## Set exercise 1
Write out the portion of the passage on 3D product fitting that opens with the words containing "Once the pose" and closes with "device 202 instead.".

## Extract to read
[Start]

In some embodiments, the fitting module 232 may be configured to, in conjunction with the processors 226, apply deformations to a 3D model of a product in order to fit it onto a 3D model of a user. The fitting module 232 may have access to one or more rules which delineate how specific product types (e.g., shirt, pants, etc. ) should be deformed (e.g., stretched and/or bended) in order to be fit onto a user model. In order to fit a 3D model of a product onto a 3D model of a user, the fitting module 232 may snap certain portions of the 3D model of the product onto specific portions of the 3D model of the user. For example, the 3D model of a shirt may be positioned so that sleeves of the 3D model of the shirt encompass the arms of a 3D model of a user. Additionally, the 3D model of a shirt may be also be positioned so that the collar of the 3D model of the shirt encompasses a neck of a 3D model of a user. The remainder of the 3D model of the shirt may then be deformed such that the interior of the 3D model of the shirt lies outside of or along the exterior of the 3D model of the user by stretching and bending the portions of the 3D model of the shirt.

In some embodiments, the pose module 234 may be configured to, in conjunction with the processors 226, identify a pose of a presenter (i.e., a human figure) within a streaming data and apply that pose to a combination of a 3D model of a product fitted onto a 3D model of a user as generated by the fitting module 232. This may involve using one or more pose estimation techniques to determine a current pose of a presenter within the data stream. For example, the pose module 234 may use machine learning to determine a pose of the presenter within a data stream. One skilled in the art would recognize that a number of suitable pose estimation techniques are available. In some embodiments, the pose module 234 may then apply the determined pose to the user model (having fitted onto it the product model) . This may involve repositioning one or more appendages or body parts of the user model until the determined pose is achieved. In some embodiments, the pose module 234 may monitor the pose of the presenter within the streaming data and may adjust a pose of the user model to match the pose of the presenter as changes in the presenter’s pose are detected.

Once the pose module has adjusted a pose of the combined user model and product model, the pose module 234 may render the combined user model and product model. In some embodiments, the combined user model and product model may be rendered in a small window, which is then placed in a discreet location within the streaming data. For example, where the streaming data is a video, the combined user model and product model may be rendered within a window located in a lower corner of the video. The rendering would allow the user to visualize the product on him/herself. Note that while the pose module 234 and the fitting module 232 are described with respect to the mobile application server 204, the functionality described as being performed by one or more of the modules may be performed by the mobile application on the user device 202 instead.

[End]

## Records
[Start]

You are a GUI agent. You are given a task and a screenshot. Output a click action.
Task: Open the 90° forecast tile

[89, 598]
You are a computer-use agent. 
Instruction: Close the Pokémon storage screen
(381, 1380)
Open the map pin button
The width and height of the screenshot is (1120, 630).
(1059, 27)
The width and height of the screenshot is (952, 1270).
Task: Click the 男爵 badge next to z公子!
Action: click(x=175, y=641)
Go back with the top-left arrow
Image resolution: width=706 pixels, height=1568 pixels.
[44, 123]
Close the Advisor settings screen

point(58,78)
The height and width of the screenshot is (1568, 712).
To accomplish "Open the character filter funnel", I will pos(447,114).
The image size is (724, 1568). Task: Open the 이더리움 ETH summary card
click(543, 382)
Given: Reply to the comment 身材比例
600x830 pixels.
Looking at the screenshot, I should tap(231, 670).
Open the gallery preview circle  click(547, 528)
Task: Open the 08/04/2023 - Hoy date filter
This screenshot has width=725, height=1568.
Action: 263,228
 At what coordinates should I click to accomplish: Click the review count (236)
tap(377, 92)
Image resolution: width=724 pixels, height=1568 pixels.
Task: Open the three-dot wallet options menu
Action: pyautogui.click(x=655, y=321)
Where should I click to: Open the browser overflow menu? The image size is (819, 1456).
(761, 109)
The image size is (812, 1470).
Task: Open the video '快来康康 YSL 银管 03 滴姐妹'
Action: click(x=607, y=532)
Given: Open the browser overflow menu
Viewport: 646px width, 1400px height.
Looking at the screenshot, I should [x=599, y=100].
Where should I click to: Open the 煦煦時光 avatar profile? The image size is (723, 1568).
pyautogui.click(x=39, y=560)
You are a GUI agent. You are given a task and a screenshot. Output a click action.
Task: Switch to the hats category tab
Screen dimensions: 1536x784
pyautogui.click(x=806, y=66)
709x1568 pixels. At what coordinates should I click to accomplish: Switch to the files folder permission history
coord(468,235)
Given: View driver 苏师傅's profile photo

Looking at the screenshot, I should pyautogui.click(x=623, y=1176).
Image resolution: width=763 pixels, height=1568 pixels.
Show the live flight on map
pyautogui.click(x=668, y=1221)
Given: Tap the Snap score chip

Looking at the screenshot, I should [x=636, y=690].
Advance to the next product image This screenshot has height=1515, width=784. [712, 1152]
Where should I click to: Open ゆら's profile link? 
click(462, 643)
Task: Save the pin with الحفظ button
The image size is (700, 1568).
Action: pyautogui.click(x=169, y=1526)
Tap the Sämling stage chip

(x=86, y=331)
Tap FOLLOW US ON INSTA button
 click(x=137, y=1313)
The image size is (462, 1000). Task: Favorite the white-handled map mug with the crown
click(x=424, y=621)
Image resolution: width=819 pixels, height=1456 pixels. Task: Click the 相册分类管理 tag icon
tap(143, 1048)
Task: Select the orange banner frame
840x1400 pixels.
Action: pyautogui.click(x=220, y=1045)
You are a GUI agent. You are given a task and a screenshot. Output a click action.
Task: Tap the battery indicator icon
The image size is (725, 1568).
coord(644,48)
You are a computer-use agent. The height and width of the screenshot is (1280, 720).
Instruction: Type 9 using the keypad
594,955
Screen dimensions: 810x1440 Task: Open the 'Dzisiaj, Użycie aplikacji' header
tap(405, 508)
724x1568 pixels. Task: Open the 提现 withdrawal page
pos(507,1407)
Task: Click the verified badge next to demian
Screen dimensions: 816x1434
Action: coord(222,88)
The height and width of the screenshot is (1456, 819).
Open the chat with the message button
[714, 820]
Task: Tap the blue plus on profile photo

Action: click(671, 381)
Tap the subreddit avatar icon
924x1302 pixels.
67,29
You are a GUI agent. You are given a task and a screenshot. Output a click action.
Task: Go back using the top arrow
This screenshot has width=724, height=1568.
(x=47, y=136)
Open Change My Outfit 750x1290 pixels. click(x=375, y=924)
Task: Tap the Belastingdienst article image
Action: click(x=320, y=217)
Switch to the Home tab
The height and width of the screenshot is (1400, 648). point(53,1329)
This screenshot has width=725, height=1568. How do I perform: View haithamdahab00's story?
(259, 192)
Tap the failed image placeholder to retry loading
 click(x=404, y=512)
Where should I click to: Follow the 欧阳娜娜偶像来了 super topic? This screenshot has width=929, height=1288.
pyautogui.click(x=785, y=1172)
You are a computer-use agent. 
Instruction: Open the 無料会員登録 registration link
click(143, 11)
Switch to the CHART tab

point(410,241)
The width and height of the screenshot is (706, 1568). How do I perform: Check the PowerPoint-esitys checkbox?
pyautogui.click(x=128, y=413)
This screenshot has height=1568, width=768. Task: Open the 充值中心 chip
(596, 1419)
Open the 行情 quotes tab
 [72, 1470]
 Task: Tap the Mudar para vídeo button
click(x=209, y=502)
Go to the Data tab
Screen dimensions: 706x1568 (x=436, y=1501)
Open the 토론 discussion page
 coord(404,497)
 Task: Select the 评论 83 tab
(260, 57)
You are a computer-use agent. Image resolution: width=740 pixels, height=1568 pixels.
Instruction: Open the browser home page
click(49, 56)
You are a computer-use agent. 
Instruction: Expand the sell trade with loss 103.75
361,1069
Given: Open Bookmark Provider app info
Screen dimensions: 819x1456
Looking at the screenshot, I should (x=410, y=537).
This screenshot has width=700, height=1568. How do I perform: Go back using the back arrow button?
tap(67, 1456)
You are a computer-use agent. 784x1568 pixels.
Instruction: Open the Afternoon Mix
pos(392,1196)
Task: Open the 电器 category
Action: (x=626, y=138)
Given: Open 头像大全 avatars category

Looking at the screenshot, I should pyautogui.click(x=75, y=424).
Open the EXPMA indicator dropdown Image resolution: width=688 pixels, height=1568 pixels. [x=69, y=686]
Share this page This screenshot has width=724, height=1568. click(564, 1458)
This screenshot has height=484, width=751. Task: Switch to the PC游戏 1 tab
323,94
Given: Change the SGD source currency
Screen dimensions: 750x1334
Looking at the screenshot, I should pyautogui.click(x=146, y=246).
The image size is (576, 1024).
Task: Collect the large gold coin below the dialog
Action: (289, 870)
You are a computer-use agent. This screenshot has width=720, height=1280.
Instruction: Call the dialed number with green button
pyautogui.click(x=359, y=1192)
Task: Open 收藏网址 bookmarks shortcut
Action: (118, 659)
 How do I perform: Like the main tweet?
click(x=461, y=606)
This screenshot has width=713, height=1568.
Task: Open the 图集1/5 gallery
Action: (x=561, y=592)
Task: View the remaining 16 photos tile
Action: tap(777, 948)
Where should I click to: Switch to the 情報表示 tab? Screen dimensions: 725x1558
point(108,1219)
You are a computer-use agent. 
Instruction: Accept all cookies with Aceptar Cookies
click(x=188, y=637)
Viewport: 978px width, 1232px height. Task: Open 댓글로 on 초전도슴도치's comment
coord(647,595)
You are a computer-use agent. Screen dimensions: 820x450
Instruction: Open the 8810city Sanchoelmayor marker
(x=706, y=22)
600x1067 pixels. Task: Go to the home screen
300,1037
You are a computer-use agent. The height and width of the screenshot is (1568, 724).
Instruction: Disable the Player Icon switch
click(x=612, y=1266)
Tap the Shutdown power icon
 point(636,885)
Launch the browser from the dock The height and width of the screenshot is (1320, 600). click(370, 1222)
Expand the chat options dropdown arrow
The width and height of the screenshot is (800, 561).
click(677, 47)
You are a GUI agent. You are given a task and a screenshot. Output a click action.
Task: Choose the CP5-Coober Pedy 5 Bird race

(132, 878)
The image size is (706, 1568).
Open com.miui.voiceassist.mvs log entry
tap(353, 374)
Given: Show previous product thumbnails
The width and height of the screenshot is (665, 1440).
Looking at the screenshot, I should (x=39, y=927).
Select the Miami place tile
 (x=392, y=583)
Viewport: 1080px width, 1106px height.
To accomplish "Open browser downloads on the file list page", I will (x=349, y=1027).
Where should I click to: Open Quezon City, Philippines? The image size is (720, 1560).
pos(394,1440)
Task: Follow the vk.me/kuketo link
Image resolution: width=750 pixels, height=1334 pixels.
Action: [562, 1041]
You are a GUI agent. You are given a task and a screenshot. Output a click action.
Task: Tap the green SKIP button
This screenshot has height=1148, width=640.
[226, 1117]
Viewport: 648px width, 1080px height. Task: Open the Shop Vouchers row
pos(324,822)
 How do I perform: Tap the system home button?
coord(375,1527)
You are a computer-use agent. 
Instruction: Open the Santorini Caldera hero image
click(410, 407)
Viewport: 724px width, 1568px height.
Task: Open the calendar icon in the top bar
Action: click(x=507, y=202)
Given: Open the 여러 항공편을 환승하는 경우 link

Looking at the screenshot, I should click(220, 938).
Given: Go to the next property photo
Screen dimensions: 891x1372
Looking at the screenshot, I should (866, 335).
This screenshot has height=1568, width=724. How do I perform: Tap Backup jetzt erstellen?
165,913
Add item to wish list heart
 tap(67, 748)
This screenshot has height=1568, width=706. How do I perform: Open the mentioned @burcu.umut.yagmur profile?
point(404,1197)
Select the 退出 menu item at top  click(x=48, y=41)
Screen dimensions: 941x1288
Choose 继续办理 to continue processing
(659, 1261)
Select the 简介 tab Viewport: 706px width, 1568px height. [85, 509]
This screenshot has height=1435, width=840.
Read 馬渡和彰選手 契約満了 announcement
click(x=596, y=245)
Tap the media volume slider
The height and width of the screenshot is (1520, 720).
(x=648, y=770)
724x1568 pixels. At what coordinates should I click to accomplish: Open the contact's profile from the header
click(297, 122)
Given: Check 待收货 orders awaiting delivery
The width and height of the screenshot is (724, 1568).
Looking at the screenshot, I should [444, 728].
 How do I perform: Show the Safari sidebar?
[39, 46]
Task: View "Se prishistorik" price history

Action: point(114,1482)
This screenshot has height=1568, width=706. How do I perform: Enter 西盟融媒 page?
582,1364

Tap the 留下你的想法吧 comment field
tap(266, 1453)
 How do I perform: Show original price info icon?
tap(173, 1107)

[End]

## Set exercise 2
Put the entries into a numbered list, from the first line of the Records through the line containing "point(58,78)", leaving out blank lines.

## Task response 1
Once the pose module has adjusted a pose of the combined user model and product model, the pose module 234 may render the combined user model and product model. In some embodiments, the combined user model and product model may be rendered in a small window, which is then placed in a discreet location within the streaming data. For example, where the streaming data is a video, the combined user model and product model may be rendered within a window located in a lower corner of the video. The rendering would allow the user to visualize the product on him/herself. Note that while the pose module 234 and the fitting module 232 are described with respect to the mobile application server 204, the functionality described as being performed by one or more of the modules may be performed by the mobile application on the user device 202 instead.

## Task response 2
1. You are a GUI agent. You are given a task and a screenshot. Output a click action.
2. Task: Open the 90° forecast tile
3. [89, 598]
4. You are a computer-use agent. 
5. Instruction: Close the Pokémon storage screen
6. (381, 1380)
7. Open the map pin button
8. The width and height of the screenshot is (1120, 630).
9. (1059, 27)
10. The width and height of the screenshot is (952, 1270).
11. Task: Click the 男爵 badge next to z公子!
12. Action: click(x=175, y=641)
13. Go back with the top-left arrow
14. Image resolution: width=706 pixels, height=1568 pixels.
15. [44, 123]
16. Close the Advisor settings screen
17. point(58,78)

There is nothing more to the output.